As he gratefully accepted an award from New York State Broadcasters Association, Federal Communications Commissioner Michael O’Rielly noted — wryly — the irony of the moment.
The award, for New Yorker of the Year, was being bestowed, he said, on a government bureaucrat “who never spent one day working at a broadcast station; who has never been closer to the news industry than when he had a paper route.” Those were some of the remarks made by O’Rielly — undoubtedly to laughs from the room full of broadcasters — during a luncheon with the NYSBA during its Broadcast Leadership and Hall Of Fame Luncheon on Oct. 17 in New York City.
“You should know that, when David [Donovan, president of NYSBA] called to congratulate me for being selected as New York Broadcasters New Yorker of the Year, I suggested he was way off base,” O’Rielly told the crowd. “In my mind, I stand before you as someone completely unworthy of this honor. Let’s face it: you are looking at a short, overweight, government bureaucrat … whose claim to FCC fame includes successfully allowing broadcast stations to close up shop,” (albeit, he said, as part of the much-lauded elimination of the FCC’s long-standing Main Studio Rule).
“[While] there are far more deserving individuals from this amazing state,” he said. “But…not being on the selection committee myself, I happily accept this award.”
O’Rielly, a native New Yorker from the western part of the state, said broadcasting provided a “wonderful foundation of fulsome life experiences” that have been enormously valuable throughout his professional career.
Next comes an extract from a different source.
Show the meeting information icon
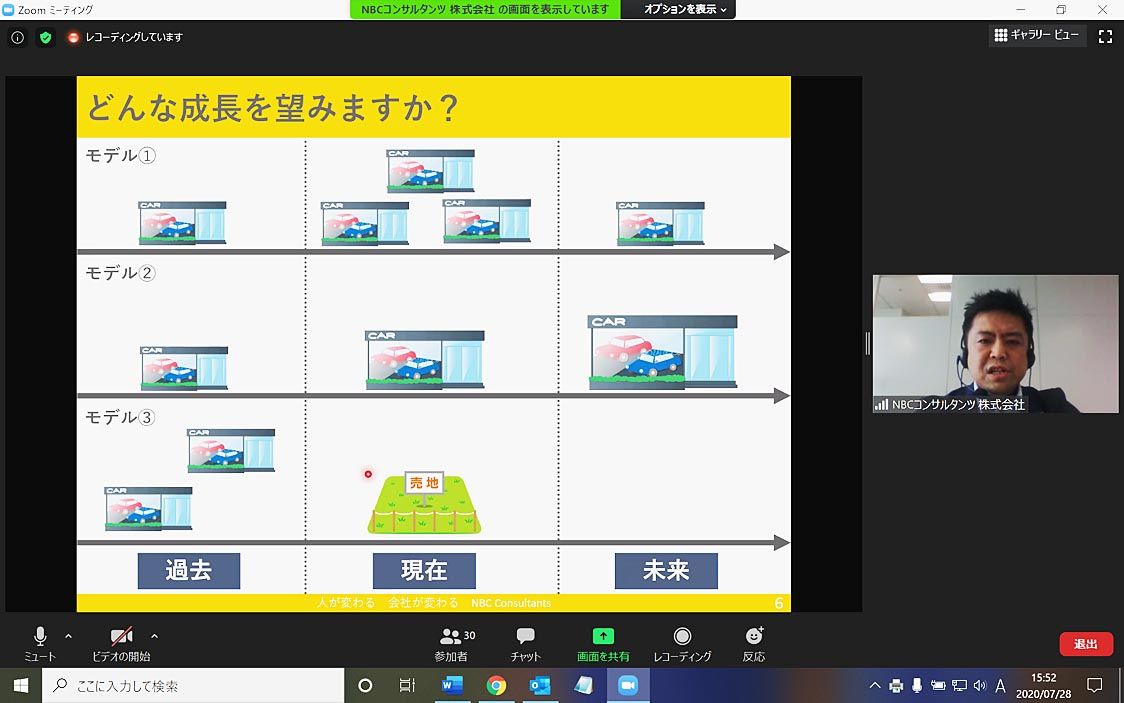The image size is (1124, 703). pos(17,37)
He was born and raised in a small city on the Erie Canal just outside Buffalo, N.Y., which is home to hearty, hardworking individuals that — as he said in his confirmation hearing back in 2013 — “accept the hard winter weather and lack of sun as a badge of honor.” All across the State of New York, O’Rielly said, people are smart, gritty realists who tend to tell it as it is. “Throw into that mix some challenging weather from time to time, and you have the formula for some really unique individuals that tend to do well in our fairly complex society,” he said.
Local broadcasting was a key part of his early education, he said, as local news, sports coverage and children’s programming fed some of his earliest interests. During his six-year-long tenure at the commission, O’Rielly said he has attempted to distinguish himself as someone who listens attentively to the problems and issues facing broadcasters and tries to find workable solutions, from local ones pirate radio to broader ones like the seismic shift in the video marketplace.
“Part of my focus has been to reduce the overall regulatory burden on broadcasters, as is demanded by the FCC,” he said. “This means eliminating any and all unnecessary requirements that impinge on broadcasters’ ability to serve their local communities. Your government should not mandate obligations that impose undue costs and require inordinate time to comply when a regulation has far outlived its usefulness in the modern marketplace.”
O’Rielly told the organization that the good news for the broadcast industry is that there are important and vibrant opportunities ahead. “While the competitive marketplace may change around you and technology may continue to present challenges, you provide real value to the American public,” he said.
For local radio in particular, “your role in the community has never been more important, especially with the demise of so many newspapers.”
He touched on personal tragedy during the event by saying that a recent death in his family of his brother-in-law put a somber note on his appearance at the event.
But he closed by saying that this award would only serve to make him “work harder, smarter and longer to ensure that the American people are getting their money’s worth from the FCC.”
As president of the NYSBA, Donovan said that O’Rielly stands apart as one of the outstanding commissioners in the history of the FCC. “He studies an issue in depth and then makes a principled decision,” Donovan said, saying O’Rielly has been a leader on a number of issues affecting New York broadcasters, including his championing of increased enforcement against illegal pirate radio operations.
Prior to being nominated by Pres. Barack Obama in 2013, O’Rielly served in key positions in the U.S. Senate, including as policy advisor in the Office of the Senate Republican Whip and as a professional staff member on the Committee on Energy and Commerce for the House.